Assignment → Starting at the line that holds "Click the OK button to save", restate every line word for word up to and including the last one in the listing below, and omit all pictures.

Data for processing →
===

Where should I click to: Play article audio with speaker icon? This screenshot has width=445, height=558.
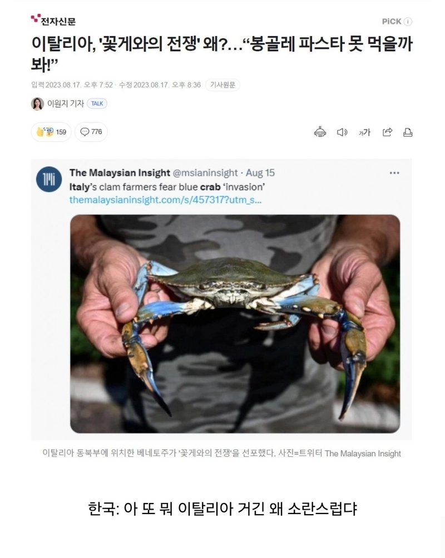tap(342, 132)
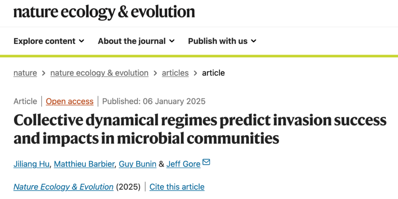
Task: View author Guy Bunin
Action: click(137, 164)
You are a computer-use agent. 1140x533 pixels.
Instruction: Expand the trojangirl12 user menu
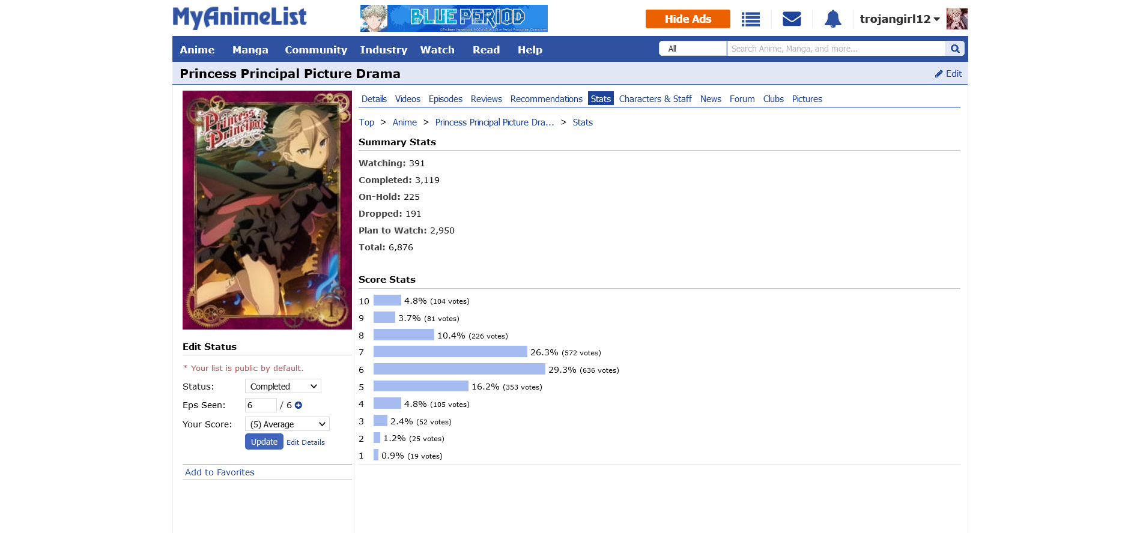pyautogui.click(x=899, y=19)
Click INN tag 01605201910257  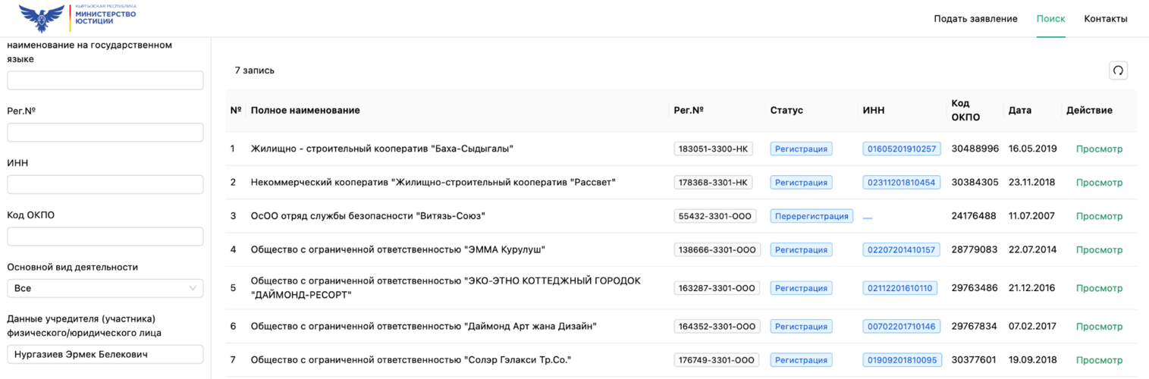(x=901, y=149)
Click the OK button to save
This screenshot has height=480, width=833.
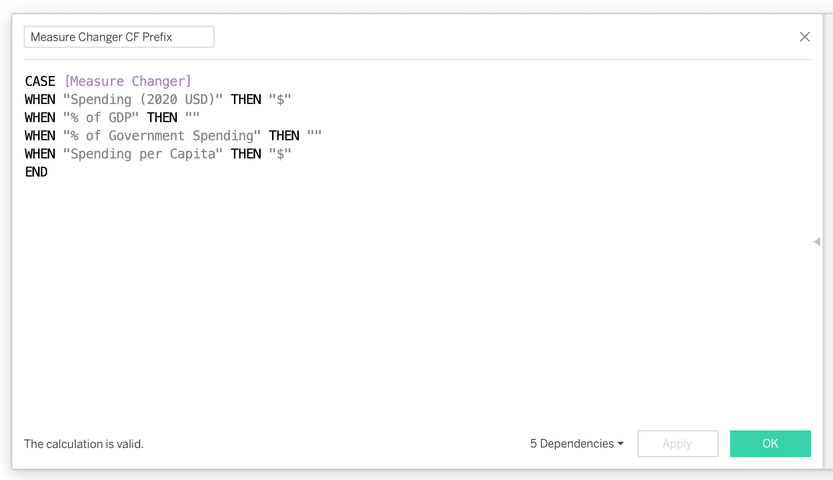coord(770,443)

===

Response for this exercise →
Click the OK button to save
This screenshot has height=480, width=833.
coord(770,443)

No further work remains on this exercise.